_What is needed:_
Output the rows below verbatim, from the first row through the row containing "coord(1053,51)", including both.
━━━━━ Exercise material ━━━━━
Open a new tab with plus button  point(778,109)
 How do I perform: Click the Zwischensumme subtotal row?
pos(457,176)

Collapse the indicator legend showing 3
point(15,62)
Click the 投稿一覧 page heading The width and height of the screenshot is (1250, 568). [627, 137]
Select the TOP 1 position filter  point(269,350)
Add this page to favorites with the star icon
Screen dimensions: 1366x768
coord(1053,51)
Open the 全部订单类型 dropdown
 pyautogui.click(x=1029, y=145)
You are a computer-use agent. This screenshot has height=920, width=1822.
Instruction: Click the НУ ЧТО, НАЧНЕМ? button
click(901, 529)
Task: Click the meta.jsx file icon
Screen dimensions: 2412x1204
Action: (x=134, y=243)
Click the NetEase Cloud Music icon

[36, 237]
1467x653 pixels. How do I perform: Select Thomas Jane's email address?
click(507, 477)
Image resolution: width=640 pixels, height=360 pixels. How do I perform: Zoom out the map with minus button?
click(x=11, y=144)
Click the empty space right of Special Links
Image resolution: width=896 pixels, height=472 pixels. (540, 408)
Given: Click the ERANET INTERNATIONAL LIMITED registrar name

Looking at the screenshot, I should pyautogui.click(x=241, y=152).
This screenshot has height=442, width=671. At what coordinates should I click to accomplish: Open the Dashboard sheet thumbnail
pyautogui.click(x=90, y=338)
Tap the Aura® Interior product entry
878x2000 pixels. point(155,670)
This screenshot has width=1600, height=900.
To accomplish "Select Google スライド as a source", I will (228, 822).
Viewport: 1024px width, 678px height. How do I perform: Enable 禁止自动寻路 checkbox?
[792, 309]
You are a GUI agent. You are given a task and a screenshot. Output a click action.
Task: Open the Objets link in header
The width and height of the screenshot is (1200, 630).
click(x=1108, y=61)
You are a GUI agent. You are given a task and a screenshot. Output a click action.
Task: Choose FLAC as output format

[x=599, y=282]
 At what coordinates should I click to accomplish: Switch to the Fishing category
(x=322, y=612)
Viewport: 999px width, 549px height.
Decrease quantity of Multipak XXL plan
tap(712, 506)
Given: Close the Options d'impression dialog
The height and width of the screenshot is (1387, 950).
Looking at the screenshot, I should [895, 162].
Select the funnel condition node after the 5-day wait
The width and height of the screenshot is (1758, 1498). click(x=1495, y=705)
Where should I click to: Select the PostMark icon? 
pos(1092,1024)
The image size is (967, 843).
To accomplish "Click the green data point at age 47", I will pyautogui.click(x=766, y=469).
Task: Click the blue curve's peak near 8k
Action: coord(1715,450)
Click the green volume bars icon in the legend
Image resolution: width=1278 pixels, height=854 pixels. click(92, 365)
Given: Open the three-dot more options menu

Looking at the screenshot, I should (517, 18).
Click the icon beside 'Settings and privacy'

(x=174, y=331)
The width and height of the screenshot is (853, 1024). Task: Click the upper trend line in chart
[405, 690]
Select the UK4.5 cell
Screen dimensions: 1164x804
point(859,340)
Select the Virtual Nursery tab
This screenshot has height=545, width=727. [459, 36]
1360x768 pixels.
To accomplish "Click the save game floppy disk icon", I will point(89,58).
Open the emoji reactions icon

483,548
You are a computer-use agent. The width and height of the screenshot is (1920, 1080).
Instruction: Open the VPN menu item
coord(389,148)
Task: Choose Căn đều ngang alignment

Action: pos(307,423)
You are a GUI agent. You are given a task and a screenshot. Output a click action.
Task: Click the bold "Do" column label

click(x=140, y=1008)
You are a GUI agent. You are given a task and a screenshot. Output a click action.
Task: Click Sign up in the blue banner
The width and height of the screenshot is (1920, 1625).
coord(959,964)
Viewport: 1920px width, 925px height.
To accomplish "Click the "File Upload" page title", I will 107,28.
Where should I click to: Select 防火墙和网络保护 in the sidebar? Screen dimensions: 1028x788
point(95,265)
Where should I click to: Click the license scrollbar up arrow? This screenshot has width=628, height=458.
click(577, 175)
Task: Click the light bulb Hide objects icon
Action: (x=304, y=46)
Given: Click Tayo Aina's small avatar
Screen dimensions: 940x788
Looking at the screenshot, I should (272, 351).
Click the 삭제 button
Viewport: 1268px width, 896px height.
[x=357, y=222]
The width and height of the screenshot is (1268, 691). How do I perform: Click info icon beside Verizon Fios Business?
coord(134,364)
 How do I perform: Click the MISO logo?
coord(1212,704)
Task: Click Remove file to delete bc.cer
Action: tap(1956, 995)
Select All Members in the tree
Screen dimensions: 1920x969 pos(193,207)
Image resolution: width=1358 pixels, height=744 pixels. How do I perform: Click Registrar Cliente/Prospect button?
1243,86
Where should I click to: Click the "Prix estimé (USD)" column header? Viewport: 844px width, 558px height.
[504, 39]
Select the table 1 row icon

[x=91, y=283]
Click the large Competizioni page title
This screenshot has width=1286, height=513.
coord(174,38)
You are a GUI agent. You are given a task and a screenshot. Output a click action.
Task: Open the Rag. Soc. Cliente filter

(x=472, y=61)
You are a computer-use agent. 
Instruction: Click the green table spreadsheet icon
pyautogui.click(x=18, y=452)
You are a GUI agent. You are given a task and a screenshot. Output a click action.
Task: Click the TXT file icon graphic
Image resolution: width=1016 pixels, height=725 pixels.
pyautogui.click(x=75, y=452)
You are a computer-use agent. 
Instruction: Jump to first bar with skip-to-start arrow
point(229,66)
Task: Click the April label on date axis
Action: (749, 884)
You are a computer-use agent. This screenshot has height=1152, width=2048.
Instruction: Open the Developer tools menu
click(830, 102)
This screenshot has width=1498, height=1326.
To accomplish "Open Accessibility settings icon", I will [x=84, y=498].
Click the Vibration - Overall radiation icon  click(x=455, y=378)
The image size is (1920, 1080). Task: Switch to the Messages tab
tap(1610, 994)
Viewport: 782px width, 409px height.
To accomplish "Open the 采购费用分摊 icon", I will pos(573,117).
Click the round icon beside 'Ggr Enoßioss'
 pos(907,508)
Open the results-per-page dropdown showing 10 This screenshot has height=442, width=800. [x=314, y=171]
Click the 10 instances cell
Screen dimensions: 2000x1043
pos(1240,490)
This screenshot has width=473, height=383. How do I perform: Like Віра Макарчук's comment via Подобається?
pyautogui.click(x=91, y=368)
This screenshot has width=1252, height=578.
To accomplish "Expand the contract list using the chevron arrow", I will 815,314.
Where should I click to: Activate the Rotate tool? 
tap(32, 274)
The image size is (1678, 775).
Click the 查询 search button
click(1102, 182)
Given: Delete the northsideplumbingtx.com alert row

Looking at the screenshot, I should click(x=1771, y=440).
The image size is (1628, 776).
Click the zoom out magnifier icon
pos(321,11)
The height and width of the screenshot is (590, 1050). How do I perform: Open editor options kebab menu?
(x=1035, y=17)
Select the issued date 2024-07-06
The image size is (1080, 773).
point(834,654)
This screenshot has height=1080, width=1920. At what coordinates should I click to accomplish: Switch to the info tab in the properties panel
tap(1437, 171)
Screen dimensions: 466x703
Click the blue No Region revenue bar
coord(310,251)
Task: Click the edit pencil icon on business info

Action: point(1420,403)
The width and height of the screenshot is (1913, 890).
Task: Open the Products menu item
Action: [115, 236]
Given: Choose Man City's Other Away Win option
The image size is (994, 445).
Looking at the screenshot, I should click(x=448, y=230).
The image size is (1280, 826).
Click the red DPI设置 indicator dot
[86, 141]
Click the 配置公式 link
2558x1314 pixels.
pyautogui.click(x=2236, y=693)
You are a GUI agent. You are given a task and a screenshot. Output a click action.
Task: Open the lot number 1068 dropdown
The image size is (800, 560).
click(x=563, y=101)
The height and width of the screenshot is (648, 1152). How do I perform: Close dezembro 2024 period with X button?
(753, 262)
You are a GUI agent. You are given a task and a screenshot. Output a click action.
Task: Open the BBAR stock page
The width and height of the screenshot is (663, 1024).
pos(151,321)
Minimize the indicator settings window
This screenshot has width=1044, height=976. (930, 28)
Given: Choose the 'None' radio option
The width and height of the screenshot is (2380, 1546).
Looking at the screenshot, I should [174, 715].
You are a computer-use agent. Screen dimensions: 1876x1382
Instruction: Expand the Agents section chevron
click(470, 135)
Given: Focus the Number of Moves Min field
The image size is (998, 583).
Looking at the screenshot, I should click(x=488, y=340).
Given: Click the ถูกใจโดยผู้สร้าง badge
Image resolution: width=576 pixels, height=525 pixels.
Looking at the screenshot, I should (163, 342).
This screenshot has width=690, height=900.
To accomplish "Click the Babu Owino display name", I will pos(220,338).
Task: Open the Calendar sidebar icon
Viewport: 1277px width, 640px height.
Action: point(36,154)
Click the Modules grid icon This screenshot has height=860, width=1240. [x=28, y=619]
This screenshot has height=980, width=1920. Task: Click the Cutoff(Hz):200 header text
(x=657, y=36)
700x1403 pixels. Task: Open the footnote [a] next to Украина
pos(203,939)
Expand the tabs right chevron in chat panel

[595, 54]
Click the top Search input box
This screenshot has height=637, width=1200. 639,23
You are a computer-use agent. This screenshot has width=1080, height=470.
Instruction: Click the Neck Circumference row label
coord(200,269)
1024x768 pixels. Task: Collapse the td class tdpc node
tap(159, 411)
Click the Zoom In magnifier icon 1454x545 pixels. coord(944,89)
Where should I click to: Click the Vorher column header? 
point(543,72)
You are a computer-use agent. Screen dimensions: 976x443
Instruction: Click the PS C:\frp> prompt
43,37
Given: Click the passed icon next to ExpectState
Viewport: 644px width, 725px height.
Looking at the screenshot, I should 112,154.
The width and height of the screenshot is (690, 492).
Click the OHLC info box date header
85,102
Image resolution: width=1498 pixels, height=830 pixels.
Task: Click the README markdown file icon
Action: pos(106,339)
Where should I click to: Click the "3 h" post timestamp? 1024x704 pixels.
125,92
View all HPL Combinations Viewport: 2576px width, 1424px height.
━━━━━
_Correct result:_
Open a new tab with plus button  point(778,109)
 How do I perform: Click the Zwischensumme subtotal row?
pos(457,176)

Collapse the indicator legend showing 3
point(15,62)
Click the 投稿一覧 page heading The width and height of the screenshot is (1250, 568). [627, 137]
Select the TOP 1 position filter  point(269,350)
Add this page to favorites with the star icon
Screen dimensions: 1366x768
coord(1053,51)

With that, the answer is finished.